L’amour du mystère

Dix-septième jour

Il est extrêmement difficile de s’approcher de ce que, faute d’un meilleur mot, je me résous à appeler le « mystère ». Tout concourt à tromper, berner, induire en erreur, le particulier qui s’aventure imprudemment dans ces terrains glissants, sans guide, sans compas ni cap. Les chausse-trapes se multiplient sous les pas, sous les mots, dans les pages. Mille occasions de se perdre, de dévier du but, se présentent sans cesse. La matière est trop riche, trop vaste, trop flexible, trop subtile. Et ce que l’on cherche est soigneusement recouvert sous de nombreux voiles, protégé par d’épaisses murailles, enfoui au fond de cénotaphes oubliés, volatilisé dans l’azur, perdu dans le doux murmure du zéphyr. Il faut un œil singulièrement aigu, une oreille particulièrement fine, un tact infiniment doux, pour seulement effleurer ce qui ne semble qu’être l’ombre d’un indice.

Je me fais penser à ce personnage que le g Veda évoque: « Sot, sans connaissance, j’interroge avec la pensée quelles sont les traces cachées des dieux. » (Ŗg Veda I,164,1). Je contemple aussi les Séraphins d’Isaïe, dotés de trois paires d’ailes, et qui en utilisent deux pour se voiler la face et les pieds, et la dernière pour voler, et je ne peux me contenter de ce que je vois, puisqu’on me cache ce que je ne saurais voir. Je hante les dictionnaires, tentant de comprendre les sens profonds de mots comme mystère (μυστήριον), symbole (σύμϐολον), énigme (αἲνιγμα), signe (σημεῖον), ombre (σκία), forme (τύπος) ou ressemblance (εἰκών). J’admire Origène qui s’est efforcé de montrer avec le plus de clarté possible comment le mystère se dérobe sans cesse lui-même, mais qui affirmait avec un sentiment d’évidence : « Nous sentons que tout est rempli de mystères » (Origène, Lev. Hom. 3,8) et qui constatait ceci, qui de nos jours même, me semble-t-il, reste profondément vrai : « Tout ce qui arrive, arrive en mystères. » (Origène, Gen. Hom. 9,1).
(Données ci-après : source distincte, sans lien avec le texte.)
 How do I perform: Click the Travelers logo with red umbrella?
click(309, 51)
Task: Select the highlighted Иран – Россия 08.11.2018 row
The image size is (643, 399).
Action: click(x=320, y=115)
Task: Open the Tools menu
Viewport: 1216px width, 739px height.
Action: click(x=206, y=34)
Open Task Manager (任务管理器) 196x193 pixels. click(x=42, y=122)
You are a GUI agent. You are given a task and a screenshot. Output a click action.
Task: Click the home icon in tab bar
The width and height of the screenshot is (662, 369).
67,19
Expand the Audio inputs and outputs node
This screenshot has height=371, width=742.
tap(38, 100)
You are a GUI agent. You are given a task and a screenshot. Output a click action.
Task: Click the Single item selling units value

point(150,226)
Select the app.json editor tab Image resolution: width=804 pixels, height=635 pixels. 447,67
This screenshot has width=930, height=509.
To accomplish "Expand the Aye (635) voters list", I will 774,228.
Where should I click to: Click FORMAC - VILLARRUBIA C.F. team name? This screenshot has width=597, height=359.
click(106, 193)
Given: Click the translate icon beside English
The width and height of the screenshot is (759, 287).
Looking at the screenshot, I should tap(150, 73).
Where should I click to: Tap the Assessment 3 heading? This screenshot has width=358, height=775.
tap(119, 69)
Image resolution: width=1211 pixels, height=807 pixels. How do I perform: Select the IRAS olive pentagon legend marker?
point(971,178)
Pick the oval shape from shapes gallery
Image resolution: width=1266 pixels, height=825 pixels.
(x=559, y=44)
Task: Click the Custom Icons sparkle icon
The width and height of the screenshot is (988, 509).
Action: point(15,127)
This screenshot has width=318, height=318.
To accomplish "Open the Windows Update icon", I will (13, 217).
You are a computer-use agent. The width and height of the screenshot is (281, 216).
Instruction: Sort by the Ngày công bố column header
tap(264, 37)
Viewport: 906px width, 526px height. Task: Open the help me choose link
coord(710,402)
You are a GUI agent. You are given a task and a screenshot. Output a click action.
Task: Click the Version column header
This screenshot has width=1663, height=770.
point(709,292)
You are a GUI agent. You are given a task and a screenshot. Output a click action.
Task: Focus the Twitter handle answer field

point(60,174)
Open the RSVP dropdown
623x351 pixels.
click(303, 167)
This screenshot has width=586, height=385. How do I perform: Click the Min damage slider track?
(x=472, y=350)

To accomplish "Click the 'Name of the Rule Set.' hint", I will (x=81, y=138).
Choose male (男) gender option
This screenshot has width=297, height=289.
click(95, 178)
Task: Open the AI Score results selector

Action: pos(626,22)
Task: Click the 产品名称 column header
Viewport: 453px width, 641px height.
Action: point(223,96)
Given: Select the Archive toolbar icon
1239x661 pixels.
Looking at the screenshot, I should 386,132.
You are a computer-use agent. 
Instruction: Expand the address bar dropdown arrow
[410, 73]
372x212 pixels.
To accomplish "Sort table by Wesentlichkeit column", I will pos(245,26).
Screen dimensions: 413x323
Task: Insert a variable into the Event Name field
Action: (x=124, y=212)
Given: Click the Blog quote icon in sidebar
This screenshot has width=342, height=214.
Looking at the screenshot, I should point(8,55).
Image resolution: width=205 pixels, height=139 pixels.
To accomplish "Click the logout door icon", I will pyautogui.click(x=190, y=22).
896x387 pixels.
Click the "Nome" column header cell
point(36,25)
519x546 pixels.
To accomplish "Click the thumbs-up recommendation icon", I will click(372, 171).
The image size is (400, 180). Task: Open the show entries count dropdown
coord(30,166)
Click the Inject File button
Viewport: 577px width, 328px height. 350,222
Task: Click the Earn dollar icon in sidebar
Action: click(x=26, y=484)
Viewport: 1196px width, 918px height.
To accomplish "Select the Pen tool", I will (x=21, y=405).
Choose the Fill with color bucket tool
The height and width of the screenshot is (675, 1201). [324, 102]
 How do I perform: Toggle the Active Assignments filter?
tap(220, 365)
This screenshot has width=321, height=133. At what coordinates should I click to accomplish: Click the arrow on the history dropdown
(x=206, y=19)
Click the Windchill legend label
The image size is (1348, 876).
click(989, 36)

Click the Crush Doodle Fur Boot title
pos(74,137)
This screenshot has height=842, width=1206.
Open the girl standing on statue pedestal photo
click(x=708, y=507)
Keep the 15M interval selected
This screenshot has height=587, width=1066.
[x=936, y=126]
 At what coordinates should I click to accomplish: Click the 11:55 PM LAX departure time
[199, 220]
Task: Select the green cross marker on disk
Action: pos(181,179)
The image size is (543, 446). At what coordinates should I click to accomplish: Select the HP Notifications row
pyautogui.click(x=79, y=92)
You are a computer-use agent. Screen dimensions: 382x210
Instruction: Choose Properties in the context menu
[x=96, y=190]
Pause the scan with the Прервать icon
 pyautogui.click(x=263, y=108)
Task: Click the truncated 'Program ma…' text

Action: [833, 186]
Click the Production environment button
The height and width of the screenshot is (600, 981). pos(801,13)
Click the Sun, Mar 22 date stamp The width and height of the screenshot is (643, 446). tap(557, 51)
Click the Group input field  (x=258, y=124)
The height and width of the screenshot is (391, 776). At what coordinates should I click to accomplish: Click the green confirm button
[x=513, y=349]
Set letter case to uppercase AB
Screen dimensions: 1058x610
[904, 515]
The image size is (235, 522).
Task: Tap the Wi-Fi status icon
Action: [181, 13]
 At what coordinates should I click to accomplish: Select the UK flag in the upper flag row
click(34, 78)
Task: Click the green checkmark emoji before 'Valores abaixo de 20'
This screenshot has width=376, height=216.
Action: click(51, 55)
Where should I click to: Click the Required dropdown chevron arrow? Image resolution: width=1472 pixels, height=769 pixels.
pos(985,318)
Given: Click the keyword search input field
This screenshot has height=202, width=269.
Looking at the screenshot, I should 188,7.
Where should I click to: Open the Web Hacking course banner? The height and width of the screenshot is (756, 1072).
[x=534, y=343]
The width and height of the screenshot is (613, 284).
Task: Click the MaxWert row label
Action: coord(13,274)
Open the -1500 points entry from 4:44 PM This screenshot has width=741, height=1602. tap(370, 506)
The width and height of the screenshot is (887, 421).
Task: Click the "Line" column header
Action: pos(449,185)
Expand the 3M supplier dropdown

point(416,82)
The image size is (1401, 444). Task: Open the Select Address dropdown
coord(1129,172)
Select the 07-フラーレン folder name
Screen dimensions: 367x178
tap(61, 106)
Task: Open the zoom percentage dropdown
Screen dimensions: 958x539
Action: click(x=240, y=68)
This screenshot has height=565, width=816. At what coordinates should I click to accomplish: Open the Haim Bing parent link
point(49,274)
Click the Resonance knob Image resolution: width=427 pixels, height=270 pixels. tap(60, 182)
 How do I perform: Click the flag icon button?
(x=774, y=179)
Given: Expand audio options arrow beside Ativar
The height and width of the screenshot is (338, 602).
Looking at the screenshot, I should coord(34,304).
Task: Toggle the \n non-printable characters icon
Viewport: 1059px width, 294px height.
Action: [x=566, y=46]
Je continue de sourire devant l’ironie supérieure qui hante des textes de la Kabbale, comme cet extrait de la section Sar Ha-Torah (« Prince de la Torah ») tiré du Hekhalot Rabbati (« Grands Palais ») : « Vous Israël êtes joyeux, mais mes serviteurs (les anges) ont de la peine. Car c’est un mystère venu des mystères qui quitte mon trésor. Toutes vos écoles prospèrent comme des veaux engraissés (Jérémie 46,21), non par la peine, non par le labeur, mais par le nom de ce sceau et par la mention de la couronne terrifiante. » Je picore, comme une poule, des grains chus dans les livres, comme celui-ci : « Ce qui est manifesté et qui est secret, ceci qui se meut ici dans le cœur secret de notre être est la puissante fondation en quoi est établi tout ce qui se meut et respire et voit. » (Mundaka 2,2,1) Je prends très au sérieux les menus détails de l’expérience d’Ezéchiel, quand il dit : « Et je vis comme l’éclat du vermeil, quelque chose comme du feu près de lui, tout autour, depuis ce qui paraissait être ses reins, et au-dessous je vis quelque chose comme du feu, et une lueur tout autour. » (Ez 1, 4-28).

Je mesure naturellement l’inanité absolue de l’entreprise, son caractère dérisoire et désespéré. Je suis bien conscient que toute la doctrine du Mystère pourrait bien n’être qu’une propension à collectionner les symboles, à déchirer les voiles, à prétendre dépasser le Logos même pour plonger dans « l’abîme » du Père, pour désirer voir ou savoir, au lieu de vivre, surestimant les signes et sous-estimant l’amour même. Origène avait pourtant bien prévenu : le vrai savoir c’est l’amour.

Soit ! Alors je dirais ceci: j’aime le mystère.